● **TASK DIRECTIONS**
Below are the records; collect from them each line containing the string "under".

Entries taken from a collection:
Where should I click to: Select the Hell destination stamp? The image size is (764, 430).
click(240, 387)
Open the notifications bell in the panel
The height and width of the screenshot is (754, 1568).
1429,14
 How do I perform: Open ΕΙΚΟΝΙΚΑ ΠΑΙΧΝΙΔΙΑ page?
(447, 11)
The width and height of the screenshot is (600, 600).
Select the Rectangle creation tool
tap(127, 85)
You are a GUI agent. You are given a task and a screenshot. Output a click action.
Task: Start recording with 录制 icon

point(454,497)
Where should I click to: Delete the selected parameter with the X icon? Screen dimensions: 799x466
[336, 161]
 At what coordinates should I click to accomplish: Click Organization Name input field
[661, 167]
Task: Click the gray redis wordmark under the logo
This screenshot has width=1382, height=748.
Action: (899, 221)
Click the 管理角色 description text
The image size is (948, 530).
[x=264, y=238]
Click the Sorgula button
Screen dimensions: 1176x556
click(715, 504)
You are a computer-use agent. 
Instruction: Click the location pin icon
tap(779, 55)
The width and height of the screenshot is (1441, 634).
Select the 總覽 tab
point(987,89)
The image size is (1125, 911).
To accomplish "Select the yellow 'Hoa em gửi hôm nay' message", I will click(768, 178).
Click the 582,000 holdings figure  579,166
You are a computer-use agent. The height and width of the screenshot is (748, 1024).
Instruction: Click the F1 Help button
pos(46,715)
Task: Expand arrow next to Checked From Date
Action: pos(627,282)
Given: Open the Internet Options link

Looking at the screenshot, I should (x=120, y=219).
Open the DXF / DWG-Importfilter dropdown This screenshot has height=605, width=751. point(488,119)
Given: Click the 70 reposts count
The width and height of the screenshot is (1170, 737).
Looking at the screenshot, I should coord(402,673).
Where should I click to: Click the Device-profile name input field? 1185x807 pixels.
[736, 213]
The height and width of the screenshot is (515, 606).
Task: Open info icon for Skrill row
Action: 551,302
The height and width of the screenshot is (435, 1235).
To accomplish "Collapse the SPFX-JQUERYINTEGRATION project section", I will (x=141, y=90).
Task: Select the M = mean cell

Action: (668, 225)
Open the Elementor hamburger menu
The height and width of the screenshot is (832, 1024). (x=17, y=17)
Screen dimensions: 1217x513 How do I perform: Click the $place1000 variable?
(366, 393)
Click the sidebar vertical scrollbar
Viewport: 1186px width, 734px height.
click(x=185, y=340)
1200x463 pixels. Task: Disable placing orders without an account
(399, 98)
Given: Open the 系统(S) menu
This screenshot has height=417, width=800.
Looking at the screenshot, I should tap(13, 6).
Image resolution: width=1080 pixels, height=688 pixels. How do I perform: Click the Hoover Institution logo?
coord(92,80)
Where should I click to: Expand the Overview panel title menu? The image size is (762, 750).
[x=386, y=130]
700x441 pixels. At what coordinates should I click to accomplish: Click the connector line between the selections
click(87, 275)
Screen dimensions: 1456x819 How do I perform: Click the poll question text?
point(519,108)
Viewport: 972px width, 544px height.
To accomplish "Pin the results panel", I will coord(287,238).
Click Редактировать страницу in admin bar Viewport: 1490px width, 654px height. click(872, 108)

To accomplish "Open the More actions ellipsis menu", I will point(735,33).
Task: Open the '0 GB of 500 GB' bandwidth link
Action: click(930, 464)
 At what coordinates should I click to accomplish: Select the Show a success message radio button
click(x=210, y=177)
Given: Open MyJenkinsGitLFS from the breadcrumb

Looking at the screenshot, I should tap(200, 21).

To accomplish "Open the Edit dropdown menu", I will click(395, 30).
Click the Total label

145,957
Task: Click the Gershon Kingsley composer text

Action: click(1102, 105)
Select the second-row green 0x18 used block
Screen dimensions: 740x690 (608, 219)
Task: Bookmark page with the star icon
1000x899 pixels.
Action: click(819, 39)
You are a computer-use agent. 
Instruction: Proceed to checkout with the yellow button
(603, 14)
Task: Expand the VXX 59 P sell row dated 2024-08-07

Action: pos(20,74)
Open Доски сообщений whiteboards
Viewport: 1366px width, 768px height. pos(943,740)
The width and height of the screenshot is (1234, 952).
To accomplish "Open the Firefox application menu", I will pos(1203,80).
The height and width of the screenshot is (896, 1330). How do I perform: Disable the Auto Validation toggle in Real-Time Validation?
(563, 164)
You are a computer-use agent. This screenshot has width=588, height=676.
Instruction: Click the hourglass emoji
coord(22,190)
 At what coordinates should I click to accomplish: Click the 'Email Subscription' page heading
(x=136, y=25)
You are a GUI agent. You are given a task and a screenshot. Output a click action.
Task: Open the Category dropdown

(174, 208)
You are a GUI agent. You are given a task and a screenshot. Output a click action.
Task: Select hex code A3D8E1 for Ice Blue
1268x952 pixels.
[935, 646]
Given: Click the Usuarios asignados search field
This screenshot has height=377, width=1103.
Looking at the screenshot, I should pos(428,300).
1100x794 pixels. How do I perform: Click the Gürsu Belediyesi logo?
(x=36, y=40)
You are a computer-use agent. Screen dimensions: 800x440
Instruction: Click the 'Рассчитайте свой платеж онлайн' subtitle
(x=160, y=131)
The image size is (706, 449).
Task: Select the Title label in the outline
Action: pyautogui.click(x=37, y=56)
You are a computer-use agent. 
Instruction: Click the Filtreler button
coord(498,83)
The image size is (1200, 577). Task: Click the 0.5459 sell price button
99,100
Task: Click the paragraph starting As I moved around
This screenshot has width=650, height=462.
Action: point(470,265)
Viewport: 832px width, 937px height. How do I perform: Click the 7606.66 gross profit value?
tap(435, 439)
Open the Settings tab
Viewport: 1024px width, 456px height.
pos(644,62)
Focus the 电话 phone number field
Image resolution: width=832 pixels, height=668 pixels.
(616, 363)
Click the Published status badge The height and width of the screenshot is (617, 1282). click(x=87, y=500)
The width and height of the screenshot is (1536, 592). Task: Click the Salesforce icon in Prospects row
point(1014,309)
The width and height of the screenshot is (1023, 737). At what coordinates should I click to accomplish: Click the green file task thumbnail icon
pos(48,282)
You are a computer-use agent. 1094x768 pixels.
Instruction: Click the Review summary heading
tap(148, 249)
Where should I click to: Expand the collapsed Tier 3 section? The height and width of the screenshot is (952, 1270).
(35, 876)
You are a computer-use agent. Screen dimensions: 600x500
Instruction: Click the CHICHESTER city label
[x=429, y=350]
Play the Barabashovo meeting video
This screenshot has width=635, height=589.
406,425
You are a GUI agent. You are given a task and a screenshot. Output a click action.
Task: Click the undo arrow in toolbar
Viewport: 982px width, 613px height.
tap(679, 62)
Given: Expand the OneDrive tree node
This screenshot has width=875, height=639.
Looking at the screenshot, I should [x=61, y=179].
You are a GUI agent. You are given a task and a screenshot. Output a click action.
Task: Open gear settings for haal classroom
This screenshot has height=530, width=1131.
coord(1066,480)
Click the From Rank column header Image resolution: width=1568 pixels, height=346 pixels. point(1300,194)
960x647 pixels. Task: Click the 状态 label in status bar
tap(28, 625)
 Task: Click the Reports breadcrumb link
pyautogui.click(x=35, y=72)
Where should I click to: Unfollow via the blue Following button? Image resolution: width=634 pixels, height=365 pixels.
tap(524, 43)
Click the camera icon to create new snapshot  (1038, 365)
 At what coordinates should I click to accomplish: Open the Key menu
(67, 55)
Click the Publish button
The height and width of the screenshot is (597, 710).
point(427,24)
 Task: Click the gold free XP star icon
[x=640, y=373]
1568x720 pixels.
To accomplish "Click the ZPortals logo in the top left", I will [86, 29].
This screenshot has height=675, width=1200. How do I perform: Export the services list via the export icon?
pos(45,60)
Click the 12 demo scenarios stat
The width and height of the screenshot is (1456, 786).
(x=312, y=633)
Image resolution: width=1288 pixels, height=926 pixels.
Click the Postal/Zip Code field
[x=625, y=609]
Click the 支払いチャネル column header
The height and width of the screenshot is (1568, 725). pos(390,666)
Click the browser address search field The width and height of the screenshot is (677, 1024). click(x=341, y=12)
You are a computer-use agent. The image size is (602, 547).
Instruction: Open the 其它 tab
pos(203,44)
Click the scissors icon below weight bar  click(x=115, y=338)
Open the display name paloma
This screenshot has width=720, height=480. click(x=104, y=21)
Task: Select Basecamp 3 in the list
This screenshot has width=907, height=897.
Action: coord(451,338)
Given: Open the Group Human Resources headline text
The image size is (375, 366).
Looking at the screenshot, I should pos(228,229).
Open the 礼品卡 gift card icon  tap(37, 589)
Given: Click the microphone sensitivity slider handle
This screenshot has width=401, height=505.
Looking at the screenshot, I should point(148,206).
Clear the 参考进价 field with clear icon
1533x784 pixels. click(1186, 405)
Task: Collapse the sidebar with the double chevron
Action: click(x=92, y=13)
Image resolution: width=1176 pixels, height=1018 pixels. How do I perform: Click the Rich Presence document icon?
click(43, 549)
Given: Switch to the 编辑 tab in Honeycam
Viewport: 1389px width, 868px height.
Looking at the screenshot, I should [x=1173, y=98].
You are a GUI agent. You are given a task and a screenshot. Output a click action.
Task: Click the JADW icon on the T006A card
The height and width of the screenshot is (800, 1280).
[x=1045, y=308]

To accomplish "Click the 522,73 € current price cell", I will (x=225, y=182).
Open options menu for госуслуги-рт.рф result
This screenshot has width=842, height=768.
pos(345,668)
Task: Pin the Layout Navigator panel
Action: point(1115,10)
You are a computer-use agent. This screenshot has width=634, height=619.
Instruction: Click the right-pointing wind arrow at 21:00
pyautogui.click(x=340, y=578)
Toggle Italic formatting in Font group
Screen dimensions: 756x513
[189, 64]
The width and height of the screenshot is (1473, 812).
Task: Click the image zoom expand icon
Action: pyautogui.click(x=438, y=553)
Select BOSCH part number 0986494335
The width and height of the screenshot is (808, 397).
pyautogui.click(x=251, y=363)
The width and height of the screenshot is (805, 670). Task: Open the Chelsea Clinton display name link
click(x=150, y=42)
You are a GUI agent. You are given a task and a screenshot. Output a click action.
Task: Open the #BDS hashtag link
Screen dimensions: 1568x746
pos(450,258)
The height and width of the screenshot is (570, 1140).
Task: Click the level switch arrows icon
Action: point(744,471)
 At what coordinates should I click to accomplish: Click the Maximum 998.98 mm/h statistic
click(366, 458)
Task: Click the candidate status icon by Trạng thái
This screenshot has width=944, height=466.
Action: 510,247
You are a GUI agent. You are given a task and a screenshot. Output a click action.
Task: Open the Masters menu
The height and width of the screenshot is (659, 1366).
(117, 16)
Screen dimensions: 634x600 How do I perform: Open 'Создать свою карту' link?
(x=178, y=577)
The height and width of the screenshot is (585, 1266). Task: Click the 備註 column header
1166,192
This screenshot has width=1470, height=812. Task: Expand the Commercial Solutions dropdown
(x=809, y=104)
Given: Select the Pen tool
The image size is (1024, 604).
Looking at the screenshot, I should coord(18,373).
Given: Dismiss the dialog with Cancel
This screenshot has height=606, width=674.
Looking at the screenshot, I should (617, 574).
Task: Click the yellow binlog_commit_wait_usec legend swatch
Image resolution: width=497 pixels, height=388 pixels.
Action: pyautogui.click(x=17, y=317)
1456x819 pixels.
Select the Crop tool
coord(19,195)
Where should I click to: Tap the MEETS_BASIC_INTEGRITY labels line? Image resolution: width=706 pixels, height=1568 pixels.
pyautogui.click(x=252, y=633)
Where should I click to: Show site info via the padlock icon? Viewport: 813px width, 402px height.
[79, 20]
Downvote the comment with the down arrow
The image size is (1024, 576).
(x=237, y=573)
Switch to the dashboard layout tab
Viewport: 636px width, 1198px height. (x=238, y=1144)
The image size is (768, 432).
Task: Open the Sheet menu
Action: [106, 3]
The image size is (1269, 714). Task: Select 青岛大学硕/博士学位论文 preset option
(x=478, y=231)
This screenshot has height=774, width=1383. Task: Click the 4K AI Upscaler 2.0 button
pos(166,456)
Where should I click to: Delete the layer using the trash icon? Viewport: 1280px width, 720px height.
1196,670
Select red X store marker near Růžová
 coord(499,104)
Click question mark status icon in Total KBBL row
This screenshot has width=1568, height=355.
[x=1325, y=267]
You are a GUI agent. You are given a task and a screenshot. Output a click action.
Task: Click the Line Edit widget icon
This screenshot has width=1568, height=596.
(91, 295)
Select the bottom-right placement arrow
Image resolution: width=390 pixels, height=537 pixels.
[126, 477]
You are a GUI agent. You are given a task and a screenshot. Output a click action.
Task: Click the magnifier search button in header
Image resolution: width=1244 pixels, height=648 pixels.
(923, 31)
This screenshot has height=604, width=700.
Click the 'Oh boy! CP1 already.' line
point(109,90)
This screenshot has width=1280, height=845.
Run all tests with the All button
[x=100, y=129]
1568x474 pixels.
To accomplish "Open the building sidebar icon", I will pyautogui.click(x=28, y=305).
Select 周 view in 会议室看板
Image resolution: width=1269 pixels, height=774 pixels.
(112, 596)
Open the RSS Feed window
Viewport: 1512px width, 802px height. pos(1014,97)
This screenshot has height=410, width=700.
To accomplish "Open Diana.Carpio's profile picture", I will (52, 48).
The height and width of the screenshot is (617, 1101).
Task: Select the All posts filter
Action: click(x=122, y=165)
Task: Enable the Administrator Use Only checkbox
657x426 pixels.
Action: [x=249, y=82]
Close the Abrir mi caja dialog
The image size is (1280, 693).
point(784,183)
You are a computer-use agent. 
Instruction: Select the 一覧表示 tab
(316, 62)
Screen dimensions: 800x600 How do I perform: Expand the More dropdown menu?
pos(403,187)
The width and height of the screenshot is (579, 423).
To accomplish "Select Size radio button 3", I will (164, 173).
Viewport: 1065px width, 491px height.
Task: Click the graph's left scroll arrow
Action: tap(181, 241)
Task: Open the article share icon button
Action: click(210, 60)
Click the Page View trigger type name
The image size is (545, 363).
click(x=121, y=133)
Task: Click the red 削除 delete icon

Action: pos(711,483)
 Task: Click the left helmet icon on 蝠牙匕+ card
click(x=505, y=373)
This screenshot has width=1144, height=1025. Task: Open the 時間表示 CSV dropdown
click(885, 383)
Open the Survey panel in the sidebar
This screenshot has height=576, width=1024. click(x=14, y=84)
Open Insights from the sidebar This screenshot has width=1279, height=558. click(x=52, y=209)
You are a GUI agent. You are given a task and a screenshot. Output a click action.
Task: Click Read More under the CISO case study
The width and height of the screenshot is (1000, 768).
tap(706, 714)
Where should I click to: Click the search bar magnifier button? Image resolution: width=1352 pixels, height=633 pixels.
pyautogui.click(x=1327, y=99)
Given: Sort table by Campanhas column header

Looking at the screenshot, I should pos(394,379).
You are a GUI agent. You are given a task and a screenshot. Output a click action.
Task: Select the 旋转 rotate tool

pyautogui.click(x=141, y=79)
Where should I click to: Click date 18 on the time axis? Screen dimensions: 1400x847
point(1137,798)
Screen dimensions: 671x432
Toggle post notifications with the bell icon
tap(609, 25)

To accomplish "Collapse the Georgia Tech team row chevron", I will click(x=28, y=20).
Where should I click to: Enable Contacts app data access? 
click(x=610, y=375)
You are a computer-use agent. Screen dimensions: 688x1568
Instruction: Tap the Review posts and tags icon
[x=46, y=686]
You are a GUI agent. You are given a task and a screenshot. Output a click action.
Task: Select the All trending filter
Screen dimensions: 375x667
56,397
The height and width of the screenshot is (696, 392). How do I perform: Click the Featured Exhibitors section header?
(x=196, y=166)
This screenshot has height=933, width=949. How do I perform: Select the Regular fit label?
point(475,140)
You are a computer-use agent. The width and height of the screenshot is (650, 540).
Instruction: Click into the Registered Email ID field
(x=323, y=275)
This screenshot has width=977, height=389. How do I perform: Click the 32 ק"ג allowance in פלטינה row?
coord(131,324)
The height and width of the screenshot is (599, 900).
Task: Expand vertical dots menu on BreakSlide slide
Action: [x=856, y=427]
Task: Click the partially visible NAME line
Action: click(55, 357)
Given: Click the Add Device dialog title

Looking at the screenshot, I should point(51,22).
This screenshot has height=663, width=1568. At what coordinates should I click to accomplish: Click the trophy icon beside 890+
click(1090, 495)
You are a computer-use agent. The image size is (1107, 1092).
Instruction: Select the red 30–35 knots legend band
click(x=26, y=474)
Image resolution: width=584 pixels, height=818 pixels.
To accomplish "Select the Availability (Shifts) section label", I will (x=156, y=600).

● **RESULT OF THE TASK**
Task: Click the gray redis wordmark under the logo
Task: Click Read More under the CISO case study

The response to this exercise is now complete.